Santa Claus came bounding into the YWCA's homeless shelter yesterday to the delighted applause of the children gathered there. He ho-ho-hoed and wished everyone a Merry Christmas. He handed out presents to one and all. And then he thrust his visage -- smiling, and bearded and brimming with holiday warmth -- into the pretty face of 1-year-old Shahana.
Shahana screamed a scream that likely shattered all the glass in the North Pole.
Well, this is the real world, and in the real world Santa Claus is sometimes a terrifying figure to youngsters. And in the real world, children sometimes don't have homes of their own on Christmas Eve or other days of the year.
Lessening the impact of that sad reality has been the focus of activities during this holiday season at the Eleanor D. Corner House Shelter at the YWCA, 128 W. Franklin St. With the help of an unprecedented number of Christmastime donations and the relentless good cheer of the staff, by yesterday the effort largely seemed a success.
"I'm used to being in my own house and cooking and trimming my own tree," said Dina Floyd, who with her two sons, ages 8 and 5, has been in the shelter since early October, when the sale of her house and a rent increase deprived her of a home. "But every day, someone's been coming here caroling or with gifts for the children."
Yesterday's visit by Santa, like so many of the others, came out of theblue. Last week, Jennifer Vitale called Sheila Matthews, the shelter's director, and asked if she and her husband, James, could dress up as Santa and Mrs. Claus and give out gifts.
Mr. Vitale is the president of Jason Pharmaceuticals in Owings Mills and a trustee of the Anita V. Vitale Foundation, named for his late mother and established to help homeless mothers and children.
Jennifer, owner of a travel agency in Timonium, is a member of People Aiding the Homeless (PATH). Married in May, the couple decided to make their appearance at the shelter yesterday a Christmas gift to each other.
"This is our first Christmas together, and we just wanted to make sure that we keep in mind what Christmas is all about," said Mrs. Vitale, wearing a red stocking cap with pom-pom, as she handed out gym bags filled with sweat suits to all the children and mothers.
"Where are your reindeer?" one boy asked Santa.
"I left them at home," Santa said. "They were tired and I wanted them to rest up for tonight."
"Your beard's fake," said 5-year old Brandon Lane.
Santa pretended not to hear.
The YWCA's sixth floor, dedicated to homeless families, can accommodate up to 48 people. It is forever full, Ms. Matthews said. The fifth floor can house 20 homeless women.

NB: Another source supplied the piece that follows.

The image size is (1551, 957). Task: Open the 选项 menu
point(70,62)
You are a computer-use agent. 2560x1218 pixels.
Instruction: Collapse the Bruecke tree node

Elsewhere in the building is the baby shelter, currently home to 16 preschoolers who have been taken from their parents because of emotional or physical neglect.
Ms. Matthews said a number of the mothers will be able to spend Christmas Eve and Christmas with family members in Baltimore. Others, like Shahana and her mother, Deedee Ford, have no place to go and were planning to remain at the shelter last night for a Christmas Eve turkey dinner.
Ms. Ford, 23, and Shahana have lived in a single room on the YWCA's sixth floor for about two weeks, ever since Ms. Ford and her female roommate had a disagreement and she was forced to move out. Ms. Ford, a graduate of Southwestern High School, is hoping to move into more permanent housing where she intends to open a day-care center to support herself. In the meantime, she said she has been assured she can stay at the shelter.
Despite the holiday festivities around her, Ms. Ford said she hadn't handled her first few days at the shelter very well. Then, she said, a counselor suggested that her own depression was probably contributing to Shahana's crabbiness.
"I noticed that the way I feel is the way she feels," Ms. Ford said. "At first I was sad, but Miss Matthews and all these people show you all their love and you have all these people coming in with all their donations and singing songs and all."
Yesterday, whenever Santa didn't hover too close, Shahana was in high spirits, giggling with her mother and the other children.
Through donations during the holidays she has received an elephant on wheels, building blocks, white satin shoes, clothes "and more teddy bears than I can name," Ms.Ford said.
Because the shelter takes care of all her food, toiletry and diaper needs, Ms. Ford said she was able to save her own money for toys for Shahana.
Will Ms. Ford receive anything herself this Christmas?
"I got my gift already," she said as she darted off after her disappearing daughter. "Shahana started walking last week."